Using the evaluator

The Evaluator classes allow to evaluate a triplet of model, dataset, and metric. The models wrapped in a pipeline, responsible for handling all preprocessing and post-processing and out-of-the-box, Evaluators support transformers pipelines for the supported tasks, but custom pipelines can be passed, as showcased in the section Using the evaluator with custom pipelines.

Currently supported tasks are:

"text-classification": will use the TextClassificationEvaluator.
"token-classification": will use the TokenClassificationEvaluator.
"question-answering": will use the QuestionAnsweringEvaluator.
"image-classification": will use the ImageClassificationEvaluator.
"text-generation": will use the TextGenerationEvaluator.
"text2text-generation": will use the Text2TextGenerationEvaluator.
"summarization": will use the SummarizationEvaluator.
"translation": will use the TranslationEvaluator.
"automatic-speech-recognition": will use the AutomaticSpeechRecognitionEvaluator.
"audio-classification": will use the AudioClassificationEvaluator.

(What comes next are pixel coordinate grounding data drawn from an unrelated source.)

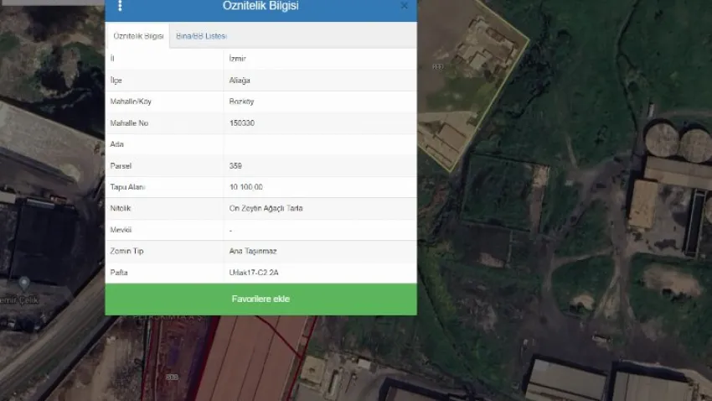
Task: Close the Öznitelik Bilgisi dialog
Action: 405,6
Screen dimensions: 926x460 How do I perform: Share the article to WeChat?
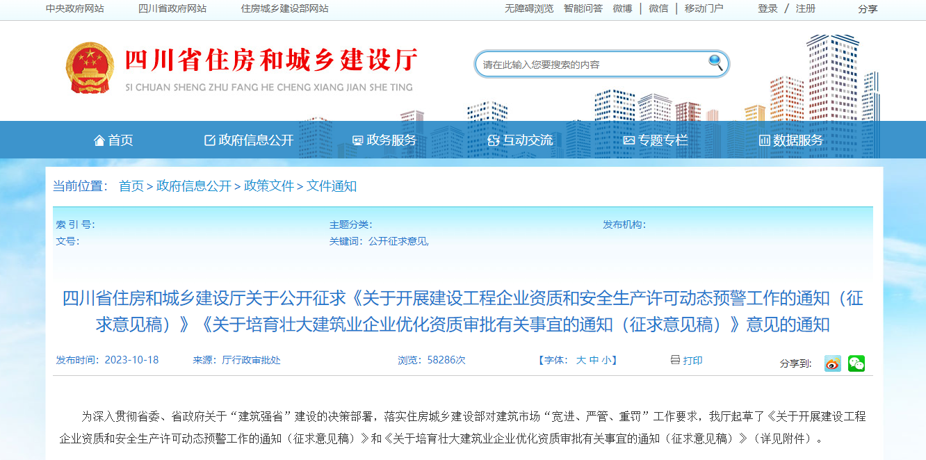click(x=856, y=363)
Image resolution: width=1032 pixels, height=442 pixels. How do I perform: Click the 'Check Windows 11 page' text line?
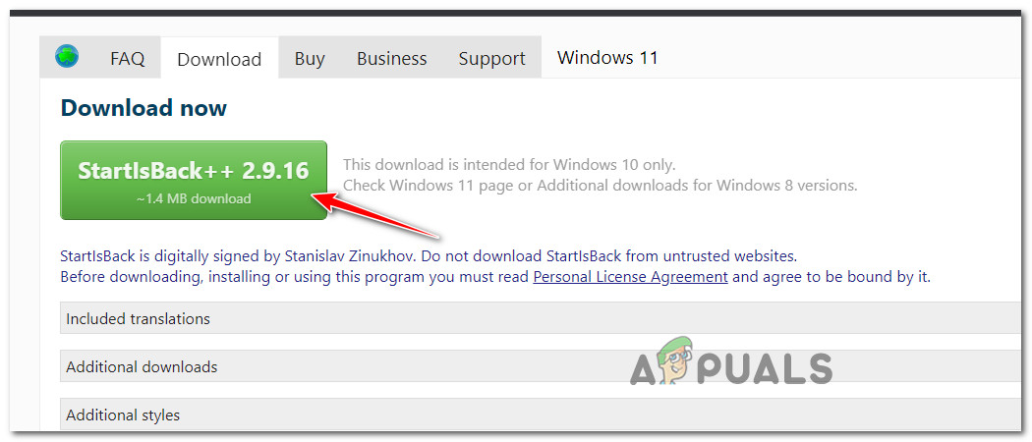click(601, 186)
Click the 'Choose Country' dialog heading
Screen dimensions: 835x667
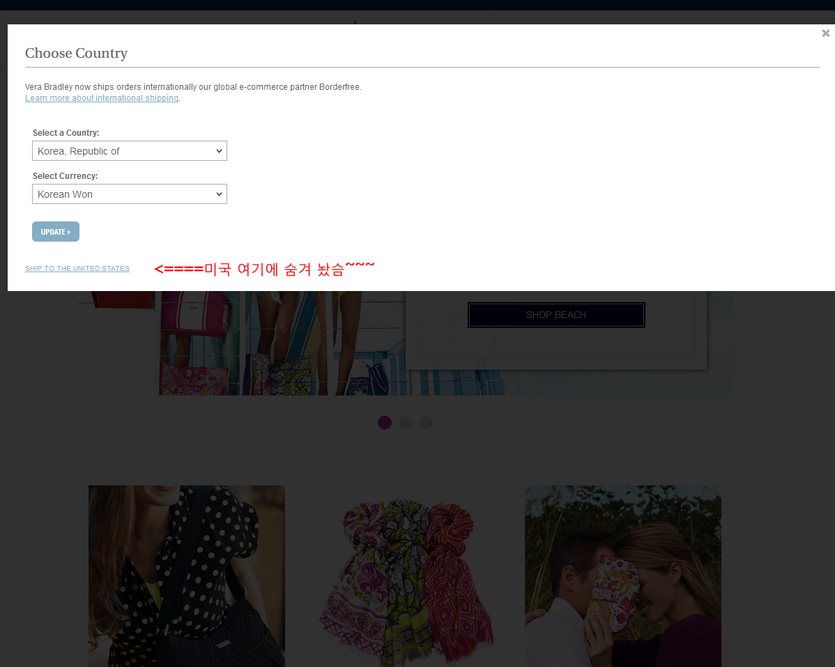coord(76,54)
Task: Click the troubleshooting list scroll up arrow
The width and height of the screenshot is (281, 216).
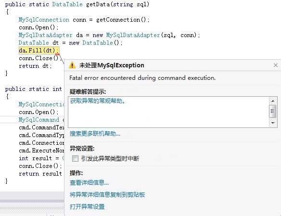Action: click(x=273, y=101)
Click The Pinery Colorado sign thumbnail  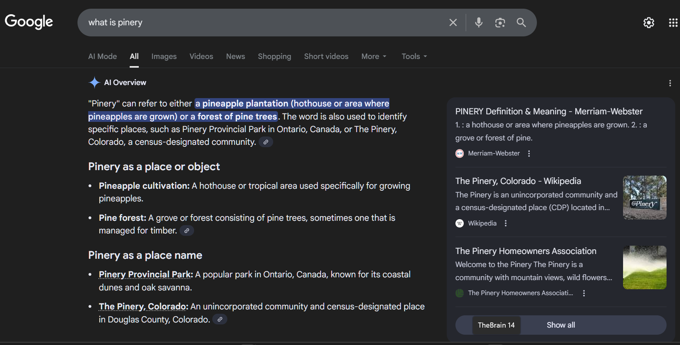point(644,197)
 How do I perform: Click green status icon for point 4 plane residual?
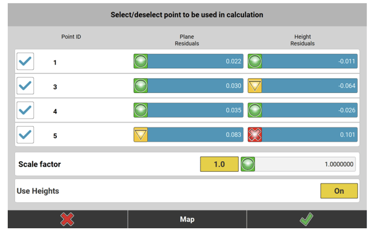pos(141,110)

To run an Evaluator with several tasks in a single call, use the EvaluationSuite, which runs evaluations on a collection of SubTasks.

Each task has its own set of requirements for the dataset format and pipeline output, make sure to check them out for your custom use case. Let’s have a look at some of them and see how you can use the evaluator to evalute a single or multiple of models, datasets, and metrics at the same time.

Text classification

The text classification evaluator can be used to evaluate text models on classification datasets such as IMDb. Beside the model, data, and metric inputs it takes the following optional inputs:

input_column="text": with this argument the column with the data for the pipeline can be specified.
label_column="label": with this argument the column with the labels for the evaluation can be specified.
label_mapping=None: the label mapping aligns the labels in the pipeline output with the labels need for evaluation. E.g. the labels in label_column can be integers (0/1) whereas the pipeline can produce label names such as "positive"/"negative". With that dictionary the pipeline outputs are mapped to the labels.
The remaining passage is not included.